Naldahari is a small village located in the Murshidabad district of the state of West Bengal, India. It is a part of Lalgola Block near the Indo-Bangladesh international border. It is situated about 225 kilometres (140 mi) north of Kolkata, near the head of the Ganges delta. This village is surrounded by Bairbona to the north, Balarampur and Natun Naldahari to the west, Naldahari Godawan More to the south, and farmland to the east. It is the part of Lalgola Gram Panchyat in rural area. Naldahari village has population of 2671 of which are 1362 males while are 1309 females as per Population Census 2011. In this village population of children with age 0-6 is 361 which makes up 13.53% of total population of village. Average Sex Ratio of this village is 961 which is higher than West Bengal state average of 950. Child Sex Ratio this village as per census is 963, higher than West Bengal average of 956. Naldahari village has lower literacy rate compared to West Bengal. In 2011, literacy rate of this village was 72.23% compared to 76.26% of West Bengal. In Naldahari Male literacy stands at 74.85% while female literacy rate was 69.51% .

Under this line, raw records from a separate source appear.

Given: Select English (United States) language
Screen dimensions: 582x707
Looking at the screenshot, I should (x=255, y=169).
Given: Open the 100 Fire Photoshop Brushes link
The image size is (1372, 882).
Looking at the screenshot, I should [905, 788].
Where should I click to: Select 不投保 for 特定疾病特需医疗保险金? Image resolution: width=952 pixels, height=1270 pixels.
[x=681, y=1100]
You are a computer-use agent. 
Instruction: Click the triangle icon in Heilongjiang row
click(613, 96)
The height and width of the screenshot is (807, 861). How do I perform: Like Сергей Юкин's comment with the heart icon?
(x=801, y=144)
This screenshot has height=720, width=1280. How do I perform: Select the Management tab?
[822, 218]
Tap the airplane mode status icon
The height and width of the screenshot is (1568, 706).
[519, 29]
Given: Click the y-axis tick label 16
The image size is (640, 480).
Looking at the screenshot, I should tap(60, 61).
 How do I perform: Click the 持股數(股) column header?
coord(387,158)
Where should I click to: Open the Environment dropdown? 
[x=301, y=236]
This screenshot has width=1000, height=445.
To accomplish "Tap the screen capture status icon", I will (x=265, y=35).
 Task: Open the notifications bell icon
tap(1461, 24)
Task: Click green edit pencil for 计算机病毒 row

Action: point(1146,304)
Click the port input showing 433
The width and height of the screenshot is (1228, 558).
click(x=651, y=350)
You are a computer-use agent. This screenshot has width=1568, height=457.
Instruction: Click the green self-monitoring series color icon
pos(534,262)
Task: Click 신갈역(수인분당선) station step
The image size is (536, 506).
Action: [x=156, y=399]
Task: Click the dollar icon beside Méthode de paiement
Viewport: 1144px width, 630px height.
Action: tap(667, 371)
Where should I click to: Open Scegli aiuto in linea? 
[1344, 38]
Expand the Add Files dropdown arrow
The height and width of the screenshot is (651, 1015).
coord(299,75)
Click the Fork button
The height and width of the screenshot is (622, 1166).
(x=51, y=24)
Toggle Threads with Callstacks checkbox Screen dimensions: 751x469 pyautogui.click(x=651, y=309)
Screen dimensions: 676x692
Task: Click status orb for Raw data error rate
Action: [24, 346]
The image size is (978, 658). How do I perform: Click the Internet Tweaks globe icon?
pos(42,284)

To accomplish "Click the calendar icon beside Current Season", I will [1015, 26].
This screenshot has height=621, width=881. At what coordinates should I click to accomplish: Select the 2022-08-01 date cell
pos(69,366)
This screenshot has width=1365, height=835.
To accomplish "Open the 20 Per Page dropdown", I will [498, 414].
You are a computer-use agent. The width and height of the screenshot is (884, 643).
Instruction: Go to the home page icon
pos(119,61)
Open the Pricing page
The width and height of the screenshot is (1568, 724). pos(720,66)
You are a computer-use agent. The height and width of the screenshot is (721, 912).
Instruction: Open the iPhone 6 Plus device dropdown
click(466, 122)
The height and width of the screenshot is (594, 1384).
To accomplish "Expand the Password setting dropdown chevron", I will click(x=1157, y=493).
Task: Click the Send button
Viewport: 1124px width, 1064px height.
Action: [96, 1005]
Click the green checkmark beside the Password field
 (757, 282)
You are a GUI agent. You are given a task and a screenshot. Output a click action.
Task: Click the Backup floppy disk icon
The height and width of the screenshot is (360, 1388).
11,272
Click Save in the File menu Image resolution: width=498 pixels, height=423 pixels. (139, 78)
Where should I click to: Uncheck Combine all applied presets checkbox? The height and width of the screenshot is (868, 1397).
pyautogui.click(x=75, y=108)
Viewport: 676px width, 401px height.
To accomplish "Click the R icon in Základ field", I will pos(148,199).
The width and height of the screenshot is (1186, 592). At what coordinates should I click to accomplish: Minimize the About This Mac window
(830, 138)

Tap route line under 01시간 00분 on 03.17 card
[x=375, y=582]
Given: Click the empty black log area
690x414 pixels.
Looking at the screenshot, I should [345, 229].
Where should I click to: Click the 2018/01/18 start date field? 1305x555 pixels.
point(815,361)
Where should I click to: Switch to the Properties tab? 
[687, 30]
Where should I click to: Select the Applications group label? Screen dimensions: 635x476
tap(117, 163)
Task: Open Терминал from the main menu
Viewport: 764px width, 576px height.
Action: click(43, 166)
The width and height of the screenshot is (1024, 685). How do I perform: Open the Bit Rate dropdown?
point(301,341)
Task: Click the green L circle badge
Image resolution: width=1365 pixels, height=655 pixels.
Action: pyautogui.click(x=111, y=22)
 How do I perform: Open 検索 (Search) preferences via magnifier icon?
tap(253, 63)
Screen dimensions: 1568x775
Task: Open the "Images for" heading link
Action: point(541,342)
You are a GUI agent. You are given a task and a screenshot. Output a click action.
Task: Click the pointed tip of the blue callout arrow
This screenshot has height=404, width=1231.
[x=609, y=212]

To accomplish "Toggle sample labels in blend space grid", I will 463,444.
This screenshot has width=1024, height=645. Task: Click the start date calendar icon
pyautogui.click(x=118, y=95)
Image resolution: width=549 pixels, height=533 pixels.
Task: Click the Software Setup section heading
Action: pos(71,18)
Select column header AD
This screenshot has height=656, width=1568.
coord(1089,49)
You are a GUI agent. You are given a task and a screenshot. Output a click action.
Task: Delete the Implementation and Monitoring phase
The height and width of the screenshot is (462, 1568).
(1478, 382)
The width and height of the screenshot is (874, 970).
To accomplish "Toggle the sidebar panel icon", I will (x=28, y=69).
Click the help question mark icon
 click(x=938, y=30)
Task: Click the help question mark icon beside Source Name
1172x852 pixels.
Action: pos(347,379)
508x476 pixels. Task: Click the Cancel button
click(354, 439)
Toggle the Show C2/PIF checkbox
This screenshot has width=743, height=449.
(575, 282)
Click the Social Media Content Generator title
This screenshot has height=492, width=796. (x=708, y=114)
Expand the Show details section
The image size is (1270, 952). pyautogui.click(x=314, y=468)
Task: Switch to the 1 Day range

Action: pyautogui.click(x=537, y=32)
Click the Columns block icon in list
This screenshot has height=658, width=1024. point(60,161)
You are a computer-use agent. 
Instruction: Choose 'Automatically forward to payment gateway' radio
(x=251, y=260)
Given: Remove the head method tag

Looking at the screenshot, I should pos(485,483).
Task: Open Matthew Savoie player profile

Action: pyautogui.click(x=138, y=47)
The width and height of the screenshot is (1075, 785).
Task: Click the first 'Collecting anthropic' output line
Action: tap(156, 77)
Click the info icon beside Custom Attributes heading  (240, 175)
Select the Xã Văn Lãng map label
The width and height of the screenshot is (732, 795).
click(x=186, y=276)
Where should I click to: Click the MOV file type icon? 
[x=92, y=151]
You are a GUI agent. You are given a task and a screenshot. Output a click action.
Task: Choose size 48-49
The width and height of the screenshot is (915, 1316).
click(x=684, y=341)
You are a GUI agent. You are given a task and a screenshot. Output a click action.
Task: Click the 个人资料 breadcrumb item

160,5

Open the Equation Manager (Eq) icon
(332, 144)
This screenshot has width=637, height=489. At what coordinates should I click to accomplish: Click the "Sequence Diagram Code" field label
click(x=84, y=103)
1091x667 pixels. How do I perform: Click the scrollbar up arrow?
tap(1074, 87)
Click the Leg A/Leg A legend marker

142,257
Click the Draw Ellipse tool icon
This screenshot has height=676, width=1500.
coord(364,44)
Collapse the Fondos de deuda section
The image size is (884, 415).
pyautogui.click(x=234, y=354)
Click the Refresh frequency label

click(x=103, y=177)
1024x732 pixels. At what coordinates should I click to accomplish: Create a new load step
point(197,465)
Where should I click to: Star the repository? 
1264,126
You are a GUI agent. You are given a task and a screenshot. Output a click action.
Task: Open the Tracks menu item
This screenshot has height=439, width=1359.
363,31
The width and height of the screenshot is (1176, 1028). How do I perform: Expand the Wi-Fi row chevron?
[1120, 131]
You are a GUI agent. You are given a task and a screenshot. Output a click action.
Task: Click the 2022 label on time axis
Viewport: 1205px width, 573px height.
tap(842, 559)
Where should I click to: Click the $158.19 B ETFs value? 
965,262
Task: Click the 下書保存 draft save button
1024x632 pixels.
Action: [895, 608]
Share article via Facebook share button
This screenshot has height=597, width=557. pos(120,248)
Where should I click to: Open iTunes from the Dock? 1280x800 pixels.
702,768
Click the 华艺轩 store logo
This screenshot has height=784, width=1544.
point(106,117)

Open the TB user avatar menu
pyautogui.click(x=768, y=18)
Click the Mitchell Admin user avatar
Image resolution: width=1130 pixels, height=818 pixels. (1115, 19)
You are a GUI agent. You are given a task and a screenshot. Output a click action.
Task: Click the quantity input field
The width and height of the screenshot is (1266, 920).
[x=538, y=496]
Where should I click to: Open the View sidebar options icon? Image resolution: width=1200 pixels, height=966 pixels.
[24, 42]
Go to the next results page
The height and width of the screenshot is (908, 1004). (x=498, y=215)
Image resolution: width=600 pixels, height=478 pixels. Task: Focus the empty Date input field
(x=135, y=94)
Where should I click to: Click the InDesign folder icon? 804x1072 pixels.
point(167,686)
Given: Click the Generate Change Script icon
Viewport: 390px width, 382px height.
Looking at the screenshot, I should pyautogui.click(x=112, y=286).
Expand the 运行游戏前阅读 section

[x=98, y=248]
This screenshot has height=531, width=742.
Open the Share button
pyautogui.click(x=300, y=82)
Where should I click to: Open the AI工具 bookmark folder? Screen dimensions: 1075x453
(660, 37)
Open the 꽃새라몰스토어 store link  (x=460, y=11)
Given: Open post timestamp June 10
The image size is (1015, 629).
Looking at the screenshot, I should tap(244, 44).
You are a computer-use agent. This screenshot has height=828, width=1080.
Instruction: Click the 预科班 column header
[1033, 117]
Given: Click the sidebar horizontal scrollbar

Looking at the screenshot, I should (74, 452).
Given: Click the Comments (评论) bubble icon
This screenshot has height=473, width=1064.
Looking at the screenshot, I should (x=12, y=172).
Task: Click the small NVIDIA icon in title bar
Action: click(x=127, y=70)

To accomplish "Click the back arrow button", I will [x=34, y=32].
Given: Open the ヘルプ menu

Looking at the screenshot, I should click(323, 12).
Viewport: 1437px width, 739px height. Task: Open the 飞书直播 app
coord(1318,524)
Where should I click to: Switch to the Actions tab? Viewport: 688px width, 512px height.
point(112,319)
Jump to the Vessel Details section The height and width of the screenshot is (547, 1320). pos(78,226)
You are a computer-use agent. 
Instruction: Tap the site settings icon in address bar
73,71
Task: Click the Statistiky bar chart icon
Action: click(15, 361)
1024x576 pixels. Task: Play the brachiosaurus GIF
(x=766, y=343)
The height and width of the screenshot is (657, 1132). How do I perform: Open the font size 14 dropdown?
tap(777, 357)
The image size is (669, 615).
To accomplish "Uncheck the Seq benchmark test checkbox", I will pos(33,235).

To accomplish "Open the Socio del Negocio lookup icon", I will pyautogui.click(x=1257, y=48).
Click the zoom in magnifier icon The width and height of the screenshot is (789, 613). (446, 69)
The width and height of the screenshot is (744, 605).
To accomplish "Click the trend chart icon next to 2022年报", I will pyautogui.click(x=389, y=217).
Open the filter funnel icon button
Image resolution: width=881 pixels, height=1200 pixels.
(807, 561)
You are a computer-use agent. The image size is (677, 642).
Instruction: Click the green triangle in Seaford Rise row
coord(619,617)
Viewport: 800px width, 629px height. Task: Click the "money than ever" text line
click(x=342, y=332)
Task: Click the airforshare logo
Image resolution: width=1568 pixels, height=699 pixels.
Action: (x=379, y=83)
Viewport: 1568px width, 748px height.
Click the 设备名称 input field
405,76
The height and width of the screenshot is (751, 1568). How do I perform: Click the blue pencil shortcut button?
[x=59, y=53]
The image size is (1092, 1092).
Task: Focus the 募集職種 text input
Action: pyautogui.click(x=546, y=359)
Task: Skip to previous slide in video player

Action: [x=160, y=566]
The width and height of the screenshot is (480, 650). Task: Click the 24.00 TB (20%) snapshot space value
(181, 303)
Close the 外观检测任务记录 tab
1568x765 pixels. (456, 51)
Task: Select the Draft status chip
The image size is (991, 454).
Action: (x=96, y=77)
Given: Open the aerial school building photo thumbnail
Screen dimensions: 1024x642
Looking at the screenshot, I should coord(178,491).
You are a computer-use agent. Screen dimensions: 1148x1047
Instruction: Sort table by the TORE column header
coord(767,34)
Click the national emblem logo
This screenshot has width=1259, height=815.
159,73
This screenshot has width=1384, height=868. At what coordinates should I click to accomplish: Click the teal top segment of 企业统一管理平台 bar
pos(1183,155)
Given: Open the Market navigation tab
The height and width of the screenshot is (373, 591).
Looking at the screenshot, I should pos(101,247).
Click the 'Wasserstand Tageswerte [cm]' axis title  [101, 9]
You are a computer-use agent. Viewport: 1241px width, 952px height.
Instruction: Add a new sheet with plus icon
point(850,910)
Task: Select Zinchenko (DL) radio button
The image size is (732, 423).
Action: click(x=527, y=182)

As per the India and Panchyati Raaj Act, this village is administrated by Gram Panchyat member who is elected representative of village.

Geography 
Naldahari is located at .

60% of the land is undeveloped and is used for cultivation, Typical crops are corn, wheat, mustard, jute and vegetables. 5% of the land is ponds used for fish production. The climate is similar to the rest of Gangetic West Bengal. The maximum temperature during the summer is about 45 °C (113 °F); the minimum during the winter is between 8 and 10 °C (46 and 50 °F).

Click here to see on google map

Communication
There is a good communication system in this village. It is less than 1 km away from the terminal railway station Lalgola and 2 km away from Lalgola Bus stand. All types of network connections are available here.

Education
 
There have Bairbona Primary School at the northern side and Naldahari Kodalkati Primary School at the southern side of this village. There are also have some of High school and Madrasah within 2 km of this village. These are 
 Lalgola M N Academy
 Lalgola S.M.G. High school
 Lalgola Rahmatullah High Madrasah 
 Moulana Mumtajuddin Memorial Junior High Madrasah 
 Hosnabad High School
 Al Mahadus Salafi
Lalgola College is only 3 km away from this village.

Professions
Most of the villagers are farmer but there also have some local services and businesses.

Drinking water
The condition of the water of this village is not so pure. So the villagers use drinking water from a treated water project called Naldahari Swajaldhara Prokolpo.

Religion and community

Most of the villagers are Muslim. There have a huge Eidgah (ইদগাহ) in this village. People also from neighboring villages and cities come to pray in this Eidgah in Eid days. There also have three Jame Masjid and some Waktia Masjid in this village.